STEIN: Well, I once had a conversation with a member of Congress that was sort of there are NIMBYs in Congress, but they’re not going to ever form a NIMBY caucus because that would look bad, like they’re going to quietly, behind the scenes sort of prevent bills from getting brought up and not have hearings about those sorts of ideas. And I think at this point that isn’t really possible anymore. But I think that’s part of the reason why for a long time we did not see housing policy sort of bubble up in Congress is because you had members who didn’t want, who were, you know, not in my backyard members who did not want that to happen. And it’s just really fascinating because on the state and local level, you see it really being like, okay, that person is a YIMBY, that person is a NIMBY, and on the federal level, there are a couple of very active federal YIMBYs who are mostly former local politicians like Robert Garcia of Long Beach. But the NIMBYs on the federal level are not coming out and coordinated. They would be, you know, talking about in the scenes, but they’re not going to come out because they know it will look bad to their constituents.
SCHUETZ: Yeah. And we can unpack a little bit more sort of why there’s at least some bipartisan agreement around kind of housing abundance and building more. So on the traditional sort of Republican side, some of this is just a straight-up property rights issue, right. So if I own a house and I want to build an accessory dwelling unit in the backyard for my parents or, you know, to rent out and get some income, who is the government to tell me I can’t do this with a piece of property that I own? Right. And then sort of beyond that, you know, why shouldn’t somebody who owns a piece of property be able to build an apartment building? Why should the government tell them they have to build, you know, parking spaces or something? So the property rights falls very much under kind of the libertarian wing.
A lot of the pro-business advocates on the Republican side also see this as an economic competitiveness issue. You know, this is absolutely come up in states like California, but also in states like Florida, right. That if employers can’t hire and retain workers because housing is so expensive, then there’s a prevailing interest for the state government in particular to push back against localities. Right. So those are some of the Republican side.

# TASK LIST
a: Name every geographic place mentioned in the housing policy discussion.
b: Extend the housing policy discussion, picking up right after its final sentence.

# DATA SHOWN
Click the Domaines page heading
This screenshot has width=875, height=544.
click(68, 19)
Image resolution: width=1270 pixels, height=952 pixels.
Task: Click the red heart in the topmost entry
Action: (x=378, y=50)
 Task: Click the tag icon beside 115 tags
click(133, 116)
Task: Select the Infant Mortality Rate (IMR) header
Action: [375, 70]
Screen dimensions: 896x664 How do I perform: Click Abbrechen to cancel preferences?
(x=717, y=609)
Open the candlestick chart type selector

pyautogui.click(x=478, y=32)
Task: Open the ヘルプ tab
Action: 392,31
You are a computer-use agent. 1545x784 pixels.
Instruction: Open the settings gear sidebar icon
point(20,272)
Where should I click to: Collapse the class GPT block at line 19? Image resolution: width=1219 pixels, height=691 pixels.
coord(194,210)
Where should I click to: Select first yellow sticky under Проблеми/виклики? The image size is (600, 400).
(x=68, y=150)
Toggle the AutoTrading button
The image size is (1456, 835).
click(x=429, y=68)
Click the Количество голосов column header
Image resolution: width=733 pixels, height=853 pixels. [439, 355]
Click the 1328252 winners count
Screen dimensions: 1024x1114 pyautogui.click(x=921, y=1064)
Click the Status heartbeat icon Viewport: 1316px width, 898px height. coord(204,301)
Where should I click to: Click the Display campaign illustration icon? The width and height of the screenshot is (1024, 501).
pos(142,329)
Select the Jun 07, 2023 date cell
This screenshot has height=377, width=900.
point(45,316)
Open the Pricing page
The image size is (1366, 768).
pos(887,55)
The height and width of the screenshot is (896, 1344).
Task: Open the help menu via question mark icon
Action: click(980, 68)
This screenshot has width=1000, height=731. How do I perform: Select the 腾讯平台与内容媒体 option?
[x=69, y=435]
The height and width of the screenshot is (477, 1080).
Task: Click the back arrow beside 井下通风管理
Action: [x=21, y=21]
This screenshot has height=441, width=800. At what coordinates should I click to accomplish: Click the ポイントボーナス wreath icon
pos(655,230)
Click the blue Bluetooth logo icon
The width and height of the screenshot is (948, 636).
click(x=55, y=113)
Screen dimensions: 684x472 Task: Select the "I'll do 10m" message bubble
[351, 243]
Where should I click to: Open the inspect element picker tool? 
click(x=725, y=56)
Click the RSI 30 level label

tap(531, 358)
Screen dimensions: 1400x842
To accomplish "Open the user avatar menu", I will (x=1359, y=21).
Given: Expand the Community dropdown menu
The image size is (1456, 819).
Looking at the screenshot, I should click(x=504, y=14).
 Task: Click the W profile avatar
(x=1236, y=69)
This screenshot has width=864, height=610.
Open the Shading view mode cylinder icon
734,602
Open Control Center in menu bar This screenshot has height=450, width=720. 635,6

# RESULTS FOR EACH TASK
a: Long Beach, California, Florida

b:
On the Democratic side, some of this has been tied to fair housing. Really wealthy, mostly white communities use things like single family exclusive zoning and large minimum lot sizes to keep out low-income households who tend to be lower-income renters, nonwhite households. And so this is an access to opportunity and fair housing issue. It’s also the the environmental movement has been a little bit back and forth. Some environmental groups are in favor of denser infill development near transit. But like in California, the Sierra Club has basically said, actually, we just don’t want to build more houses because it’ll encourage people to move here. And we kind of think there shouldn’t be this many people in California. So like there’s there have been some really interesting political divides. And I think we’ve seen this in Congress, too: people who come into politics from being in the real estate industry, really understand how difficult it is to build in a lot of places and that regulations are not tied to health and safety. And so a lot of the Republicans who get interested in this also come from kind of the industry side of things. But it makes for some some interesting kind of bedfellows.
STEIN: Yeah, I just think, I used to cover health care and health policy is is almost always extremely partisan extremely divided. And housing policies in many ways is not is not divided on those specific lines. And that’s what makes it so fascinating to cover and I’m sure for you like to research and to talk about it. It’s it’s just it’s not the typical divide that we see in this country. And that’s I think, why we’re probably seeing the presidential candidates sort of talking about similar things just with different language.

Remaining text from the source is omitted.